GOAL OF THE EXERCISE: Lay out the lines of the records below as a Markdown table with the columns Row and Line. Start at the line that contains "550x443 pixels. At", end at the line that contains "Open Nolan's Trash", number each line in order, and leave out blank lines.

____ RECORDS SUPPLIED

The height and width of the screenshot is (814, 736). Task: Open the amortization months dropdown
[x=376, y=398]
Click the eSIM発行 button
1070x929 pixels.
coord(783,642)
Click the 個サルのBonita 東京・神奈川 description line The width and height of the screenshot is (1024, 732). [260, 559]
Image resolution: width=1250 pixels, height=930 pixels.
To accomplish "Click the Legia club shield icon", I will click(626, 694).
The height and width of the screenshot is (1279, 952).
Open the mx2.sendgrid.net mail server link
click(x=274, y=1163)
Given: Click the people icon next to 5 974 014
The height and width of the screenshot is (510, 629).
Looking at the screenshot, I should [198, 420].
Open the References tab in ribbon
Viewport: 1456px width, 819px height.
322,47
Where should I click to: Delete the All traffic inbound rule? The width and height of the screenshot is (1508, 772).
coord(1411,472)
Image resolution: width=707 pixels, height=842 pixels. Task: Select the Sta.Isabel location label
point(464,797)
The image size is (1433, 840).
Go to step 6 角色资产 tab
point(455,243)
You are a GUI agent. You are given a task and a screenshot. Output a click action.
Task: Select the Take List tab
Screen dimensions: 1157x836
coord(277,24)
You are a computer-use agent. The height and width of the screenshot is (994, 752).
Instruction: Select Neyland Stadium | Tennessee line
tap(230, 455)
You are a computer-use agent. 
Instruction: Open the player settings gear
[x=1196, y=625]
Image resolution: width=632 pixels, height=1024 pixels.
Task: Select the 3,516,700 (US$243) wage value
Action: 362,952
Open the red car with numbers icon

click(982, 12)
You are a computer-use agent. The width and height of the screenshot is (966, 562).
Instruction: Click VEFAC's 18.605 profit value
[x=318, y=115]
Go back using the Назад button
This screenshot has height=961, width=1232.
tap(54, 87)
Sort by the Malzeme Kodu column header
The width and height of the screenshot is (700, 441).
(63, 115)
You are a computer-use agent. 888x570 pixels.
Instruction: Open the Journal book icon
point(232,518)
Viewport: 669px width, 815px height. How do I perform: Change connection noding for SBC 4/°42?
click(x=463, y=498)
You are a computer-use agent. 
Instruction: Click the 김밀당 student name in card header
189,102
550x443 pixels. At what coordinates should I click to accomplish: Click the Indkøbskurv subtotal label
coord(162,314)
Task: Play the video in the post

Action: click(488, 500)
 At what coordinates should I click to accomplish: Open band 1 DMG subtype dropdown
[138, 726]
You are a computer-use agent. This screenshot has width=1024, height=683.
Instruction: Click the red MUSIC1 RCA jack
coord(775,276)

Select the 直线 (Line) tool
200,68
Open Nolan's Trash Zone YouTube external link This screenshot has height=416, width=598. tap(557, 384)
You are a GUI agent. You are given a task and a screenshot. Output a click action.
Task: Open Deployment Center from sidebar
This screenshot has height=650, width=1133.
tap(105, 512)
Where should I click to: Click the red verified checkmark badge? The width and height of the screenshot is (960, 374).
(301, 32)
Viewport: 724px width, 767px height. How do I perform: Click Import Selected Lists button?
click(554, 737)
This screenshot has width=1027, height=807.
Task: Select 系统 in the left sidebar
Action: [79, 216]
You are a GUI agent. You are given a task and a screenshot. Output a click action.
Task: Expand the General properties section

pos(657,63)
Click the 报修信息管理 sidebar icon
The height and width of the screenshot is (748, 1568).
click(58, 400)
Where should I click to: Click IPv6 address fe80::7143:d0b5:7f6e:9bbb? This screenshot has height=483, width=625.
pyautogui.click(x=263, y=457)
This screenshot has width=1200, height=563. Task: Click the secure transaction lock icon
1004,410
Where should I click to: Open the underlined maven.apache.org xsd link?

________

COMPLETED TASK:
| Row | Line |
|---|---|
| 1 | 550x443 pixels. At what coordinates should I click to accomplish: Click the Indkøbskurv subtotal label |
| 2 | coord(162,314) |
| 3 | Task: Play the video in the post |
| 4 | Action: click(488, 500) |
| 5 |  At what coordinates should I click to accomplish: Open band 1 DMG subtype dropdown |
| 6 | [138, 726] |
| 7 | You are a computer-use agent. This screenshot has width=1024, height=683. |
| 8 | Instruction: Click the red MUSIC1 RCA jack |
| 9 | coord(775,276) |
| 10 | Select the 直线 (Line) tool |
| 11 | 200,68 |
| 12 | Open Nolan's Trash Zone YouTube external link This screenshot has height=416, width=598. tap(557, 384) |